ABC has — technically — already sold all 61 of the spots within the game. But sources say the current scatter market is so hot that ABC’s salespeople will buy out some of the existing advertisers, who paid less than $2 million for a spot, and then sell the newly freed spots to the highest bidder.
At a record average price of $2.3 million a spot, ABC has already grossed a staggering $150 million or so for the Super Bowl, according to one source.
As much as $40 million of that total is coming from dot.com companies that are willing to pay through both nostrils to grab the attention of the 125-million-plus people who watch the Super Bowl, traditionally the highest-rated network of the broadcast year.
“When you start to look at a $3 million price, anything with that many numbers, you’ve got to reach more than just a target,” said Jon Mandel, co-managing director and chief negotiating officer at MediaComm. “The dot.coms are trying to reach several different audiences at once, so it works for them.”
Retailer Computer.com, for example, will spend $3 million on three spots: one during the Super Bowl’s fourth quarter and two during pre-game show coverage.

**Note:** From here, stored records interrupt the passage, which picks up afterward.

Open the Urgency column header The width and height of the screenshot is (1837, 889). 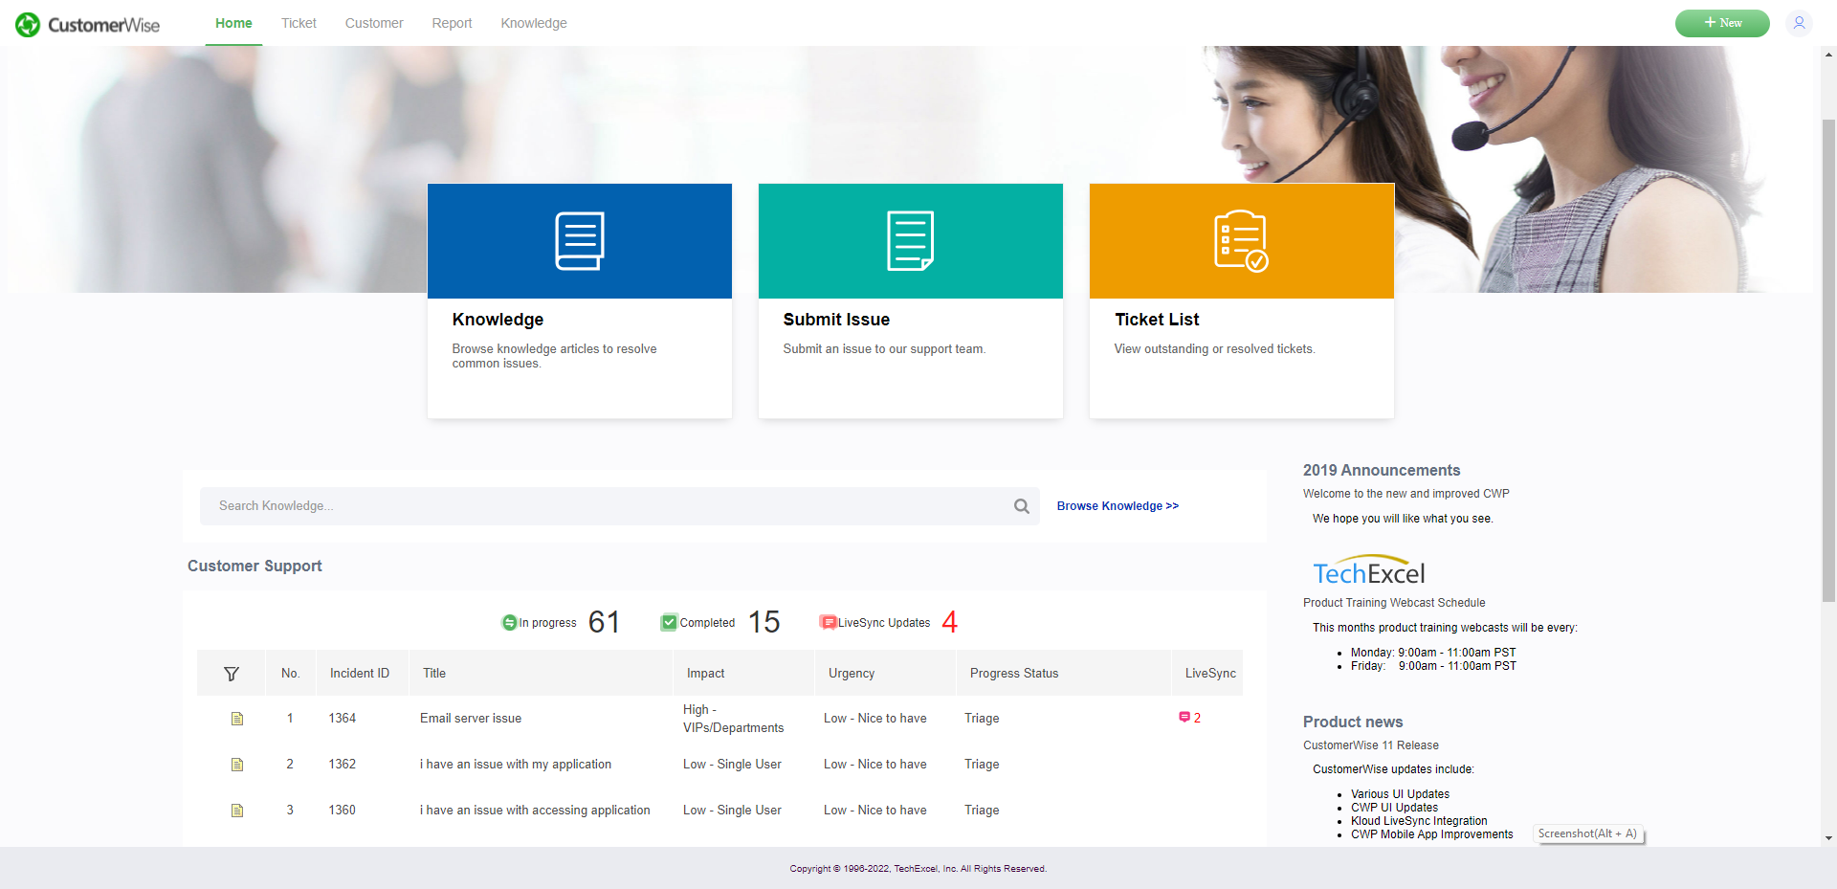tap(851, 673)
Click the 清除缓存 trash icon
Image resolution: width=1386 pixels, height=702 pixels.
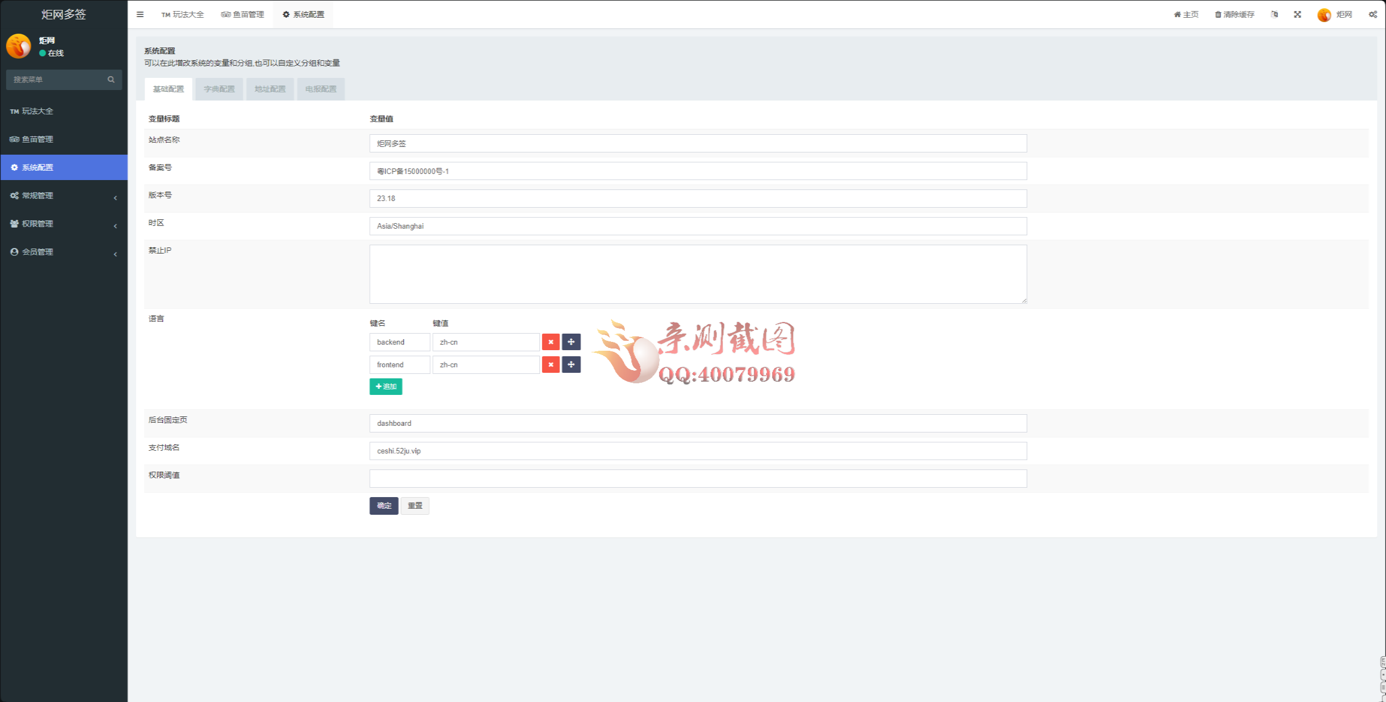1217,14
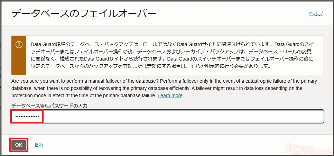Image resolution: width=334 pixels, height=156 pixels.
Task: Click the Data Guard backup warning text
Action: 173,55
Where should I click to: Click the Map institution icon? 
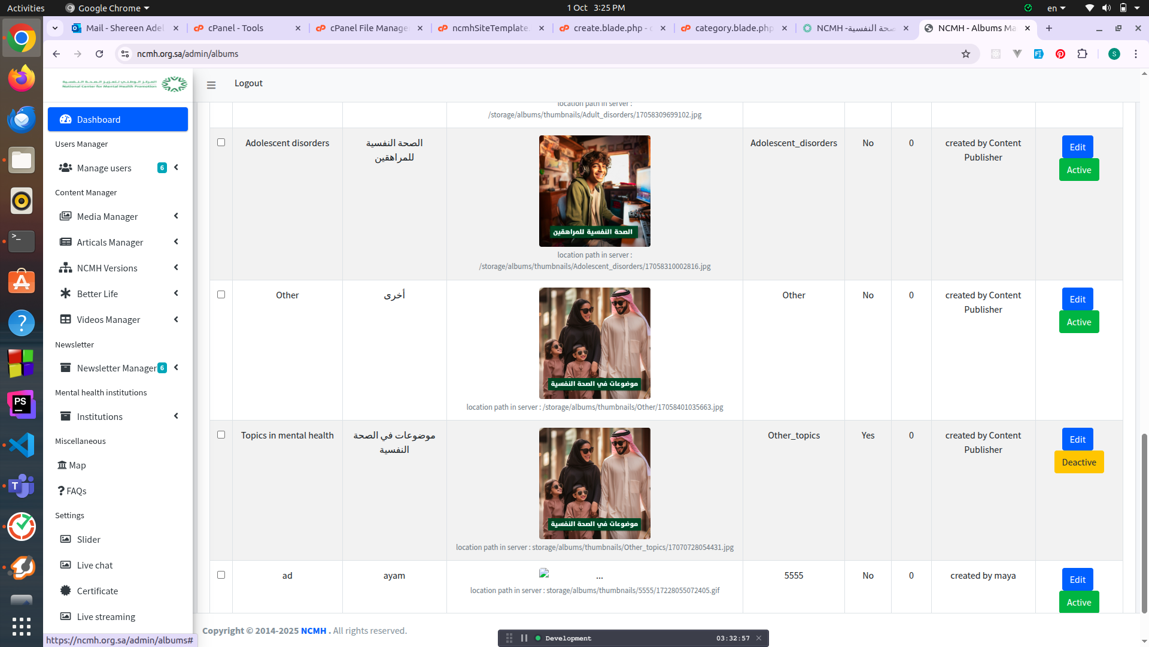[x=62, y=465]
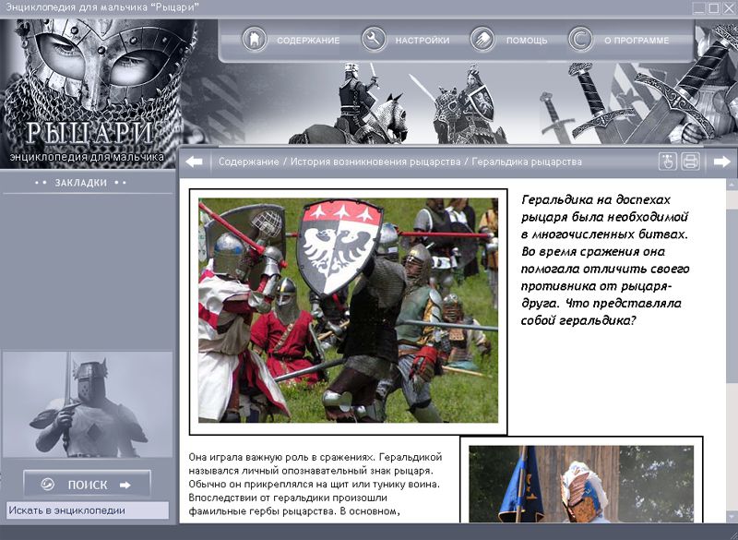Click the wrench icon for Настройки

click(x=374, y=40)
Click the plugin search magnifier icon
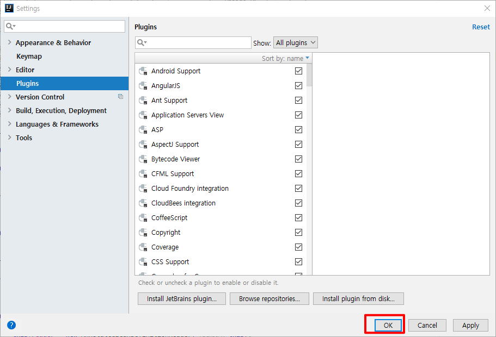 [142, 42]
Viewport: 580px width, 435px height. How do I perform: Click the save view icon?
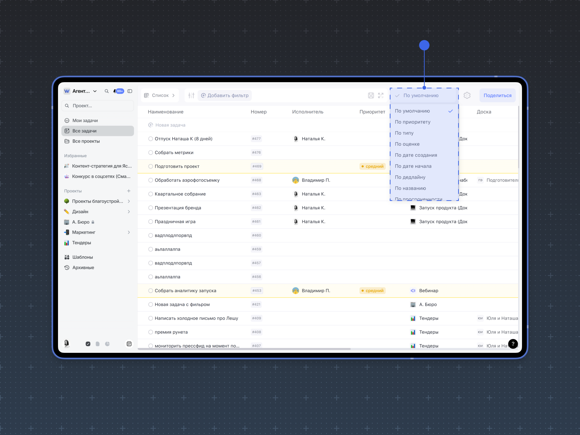(x=371, y=96)
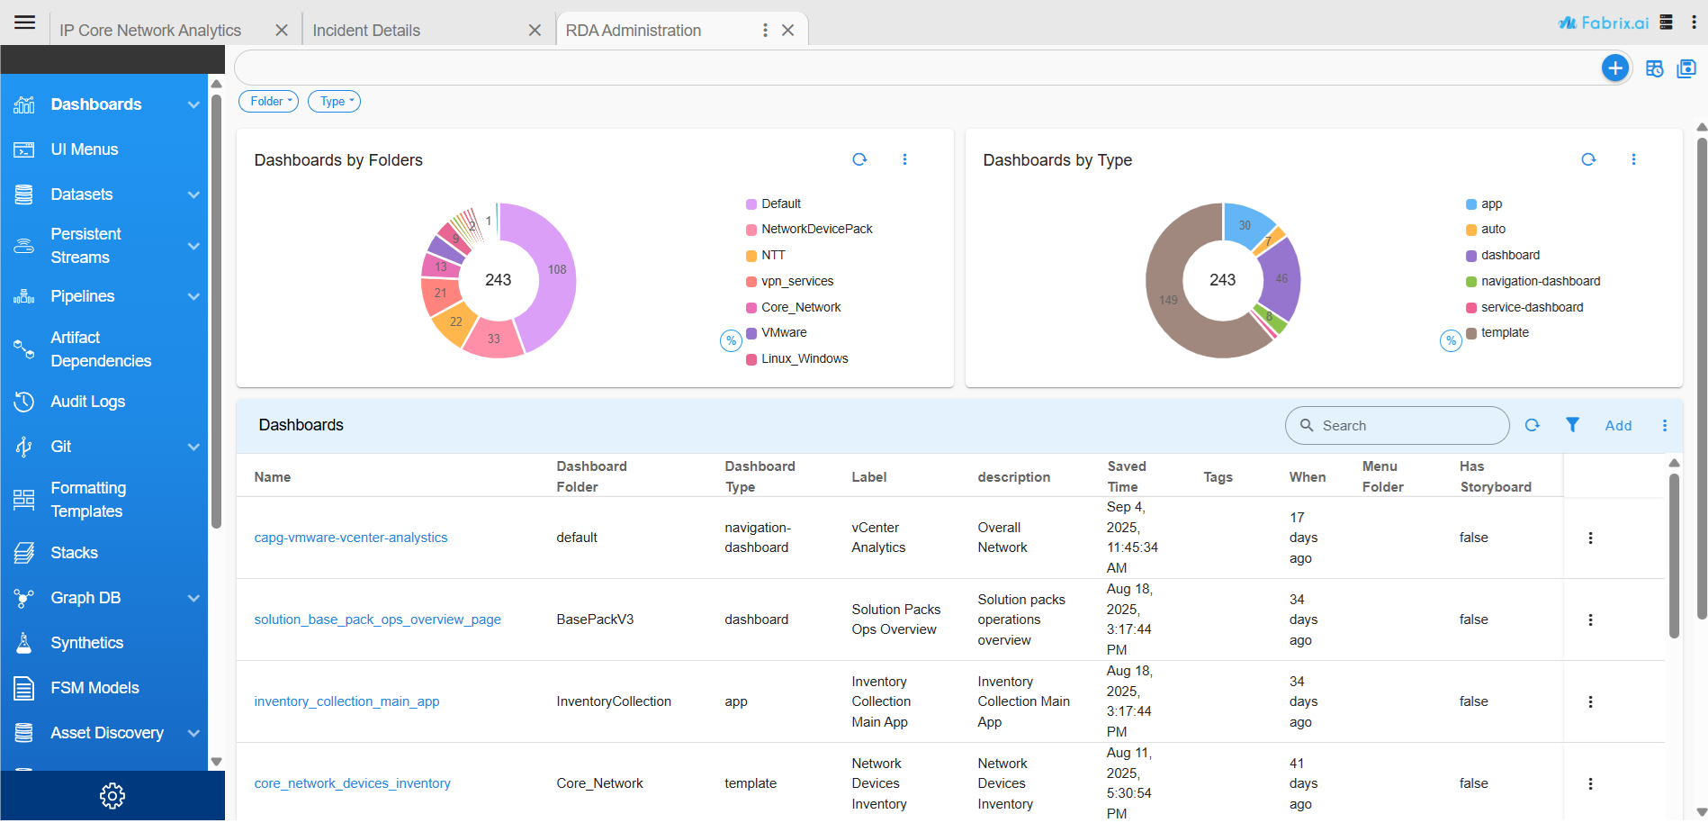This screenshot has width=1708, height=823.
Task: Open Audit Logs from the sidebar
Action: [87, 402]
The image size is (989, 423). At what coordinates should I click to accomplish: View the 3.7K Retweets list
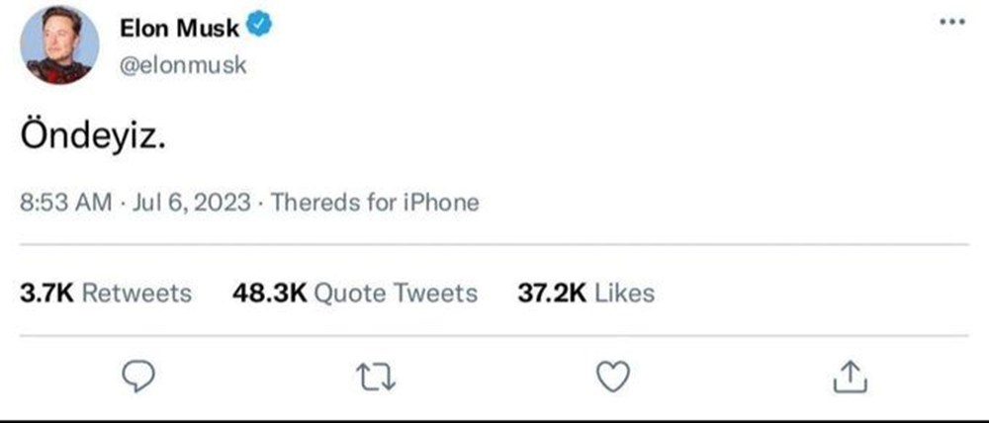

Computer.com CEO Mike Zapolin said he chose to spend much of his marketing budget on the game upon the advice of Monster.com’s Jeff Taylor, an investor in Computer.com. Monster made waves last year when it became one of the first dot.coms to advertise during the big game.
Zapolin said the Computer.com spots will poke fun at the growing crop of irreverent dot.com advertisements.
“It’s one of the only times in the entire television experience that you’re watching those commercials from an entertainment standpoint,” Zapolin said. “Since I know I’m going to use that time to the best of my ability, I would pay $5 million if they told me to.”
Computers.com hopes to target women, seniors and the investment community. The Super Bowl spot is a key element in the company’s plan to go public by next summer.
Zapolin, who will spend around $500,000 to create the ad, said he avoided placing spots in the early January college bowl games in case Y2K wreaks havoc and gives the computer industry a host of public relations problems.
Other dot.coms joining the Super Bowl party include Angeltips.com, DowJones.com, Kforce.com, OurBeginning.com, Pets.com and Screamingmedia.com. Pioneers HotJobs.com and Monster.com will make return appearances.
Pets.com plans to showcase its Pets.com Sock Puppet in three spots that will run before, during and after the game.
“We see it as efficient investment,” said John Hommeyer, vice president of marketing. “The sock puppet allows us to break through the clutter.”
Traditional advertisers include Anheuser-Busch, BMW, Buena Vista Pictures, Federal Express, Frito Lay, Pepsi-Cola, Titan Sports and Visa.
ABC sources say that there are still a few spots available in the pre-game show for advertisers that the network can’t accommodate in the game itself.
Dot.coms remain the fastest-growing category among advertisers in most media. Competitive Media Reporting estimates that dot.coms will spend $1.2 billion in all categories in 1999, up from $279 million in 1997 and $546 million in 1998.